Hardcover, 371 pages (October 30, 1997)

SPCK

ISBN 0281051267

An historical portrait of one of the most fascinating figures of the Gospels: John the Baptist. Joan Taylor brings the world and work of this strange wandering ascetic to life, and seeks answers to some intriguing questions such as what was the origin of baptism as a symbol for repentance.
     

 

 

 

 

 

 

 

 

 

 

 

Christians and the Holy Places

Hardcover, 406 pages (April 1, 1993)

Clarendon Press

ISBN 0198147856

 

 

 

Note: 

Winner of an Irene-Levi Sala Book Prize (on the archaeology of Israel), 1995

 

 

 

The origins of Christian holy places in Palestine and the beginnings of Christian pilgrimage to these sites have seemed obscure. From a detailed examination of literature and archaeology Joan Taylor finds no evidence that Christians of any kind venerated 'holy places' before the fourth century. While scholarly Christians visited certain Biblical sites out of historical and exegetical concerns, and there was veneration of the bones of saints, specific sites were not considered holy, or the visitors considered 'pilgrims'. Instead, the origins of Christian pilgrimage and holy places rest with the emperor Constantine, who established four basilicas in Palestine c. 325-30 and provided two imperial matrons, Helena and Eutropia, as examples of a new kind of pious pilgrim. Pilgrimage to sacred shrines had been a pagan practice, which was grafted on to Christianity as a means of uniting the empire. Many Jewish, Samaritan, and pagan sites were thereafter appropriated by the church and turned into Christian holy places. This process helped to destroy the widespread paganism of Palestine and mark the country as a 'holy land'.

     
Beneath the Church of the Holy Sepulchre (Palestine Exploration Fund Monograph Series Major, Volume 1)  
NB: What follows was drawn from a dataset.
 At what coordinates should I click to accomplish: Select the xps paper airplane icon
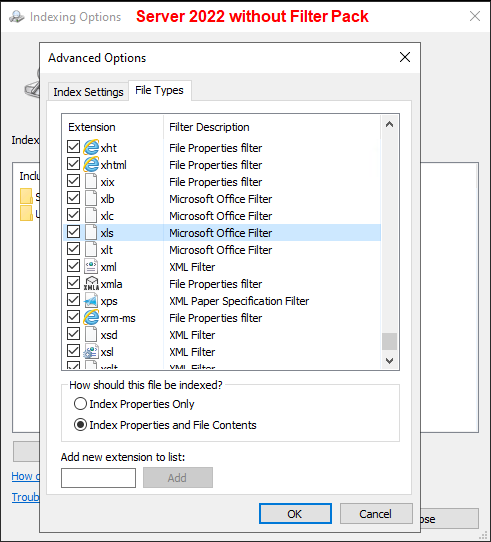[91, 300]
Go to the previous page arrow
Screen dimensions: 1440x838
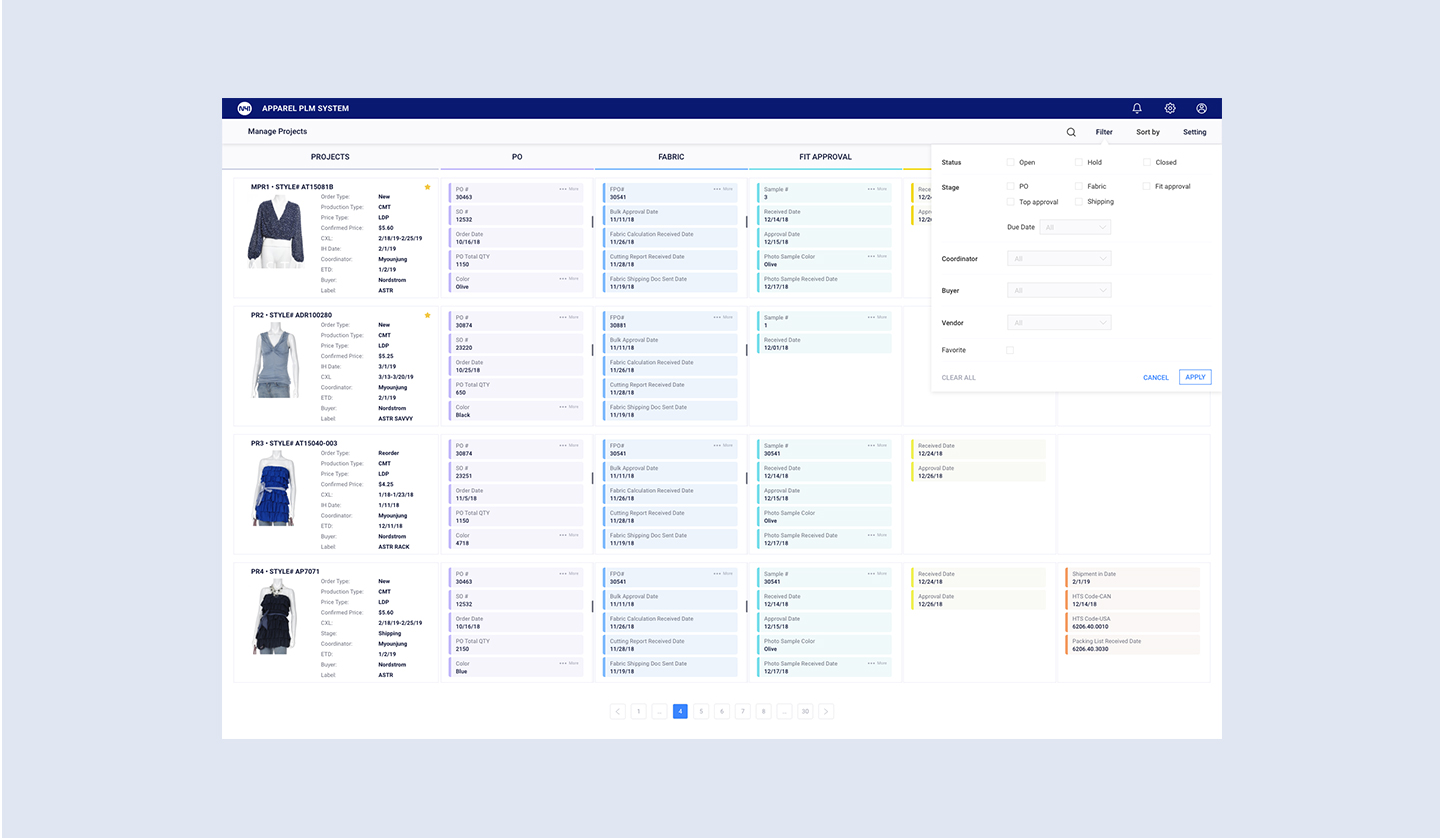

Shimon Gibson and Joan E. Taylor

Paperback, 102 pages (January 1, 1994)

Palestine Exploration Fund

ISBN 0903526530

This book is available directly from the Palestine Exploration Fund, 2 Hinde Mews, Marylebone Lane, London W1M 5RR  

 

This study explores the archaeology and early history of traditional Golgotha, which is located beneath the Church of the Holy Sepulchre in Jerusalem . Additionally, it questions whether the so-called ‘Jerusalem ship’ painting, found in recent excavations, is an example of early Christian pilgrim art and presents an alternative hypothesis that situates the painting in the 2nd century construction of Aelia Capitolina.